__Exercise objective__:
Look for the line with "The height and" in the data below, then reproduce word for word that line and every line after it. Leave out all pictures and add nothing.

__Available records__:
--- START ---

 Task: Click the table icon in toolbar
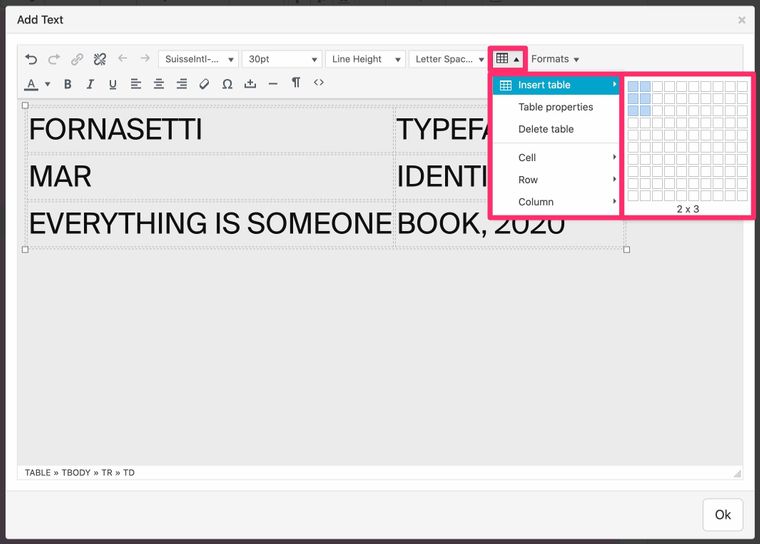coord(507,59)
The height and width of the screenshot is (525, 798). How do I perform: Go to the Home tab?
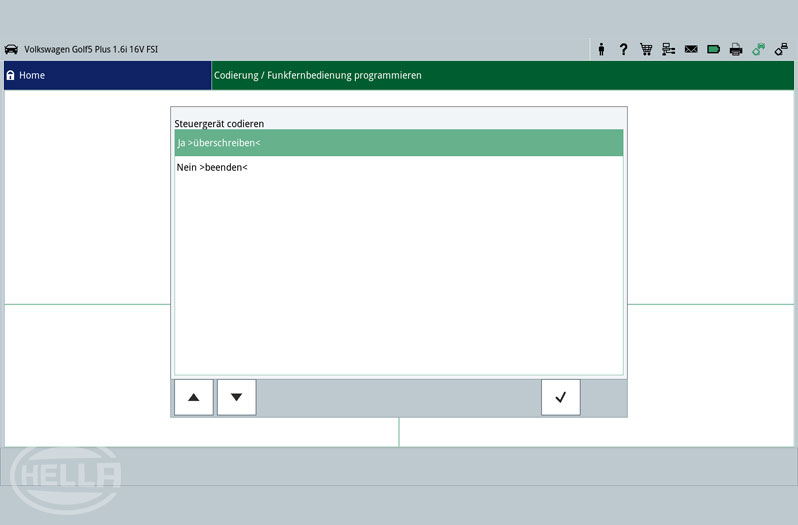pyautogui.click(x=107, y=75)
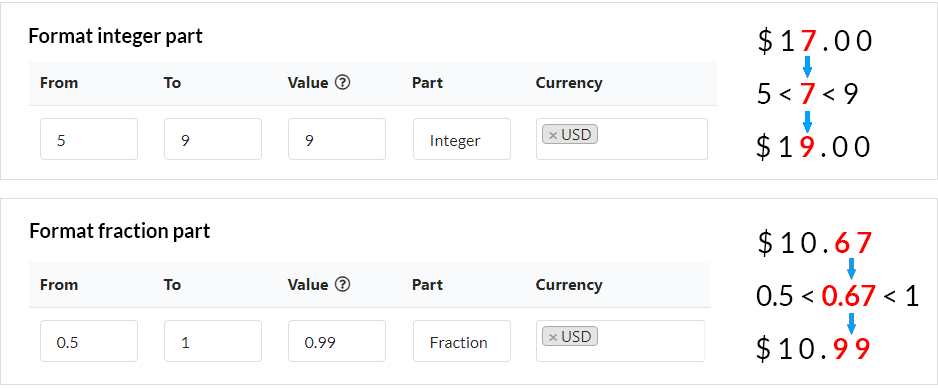This screenshot has width=938, height=388.
Task: Click the Format integer part heading
Action: [116, 36]
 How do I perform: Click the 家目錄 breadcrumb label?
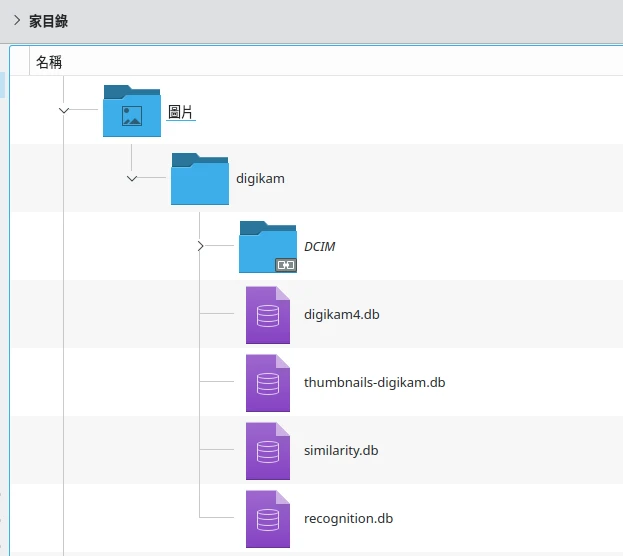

--- END ---

__Answer section__:
The height and width of the screenshot is (525, 798). How do I perform: Go to the Home tab?
pyautogui.click(x=107, y=75)
This screenshot has width=938, height=388.
Task: Click the Format integer part heading
Action: [116, 36]
 How do I perform: Click the 家目錄 breadcrumb label?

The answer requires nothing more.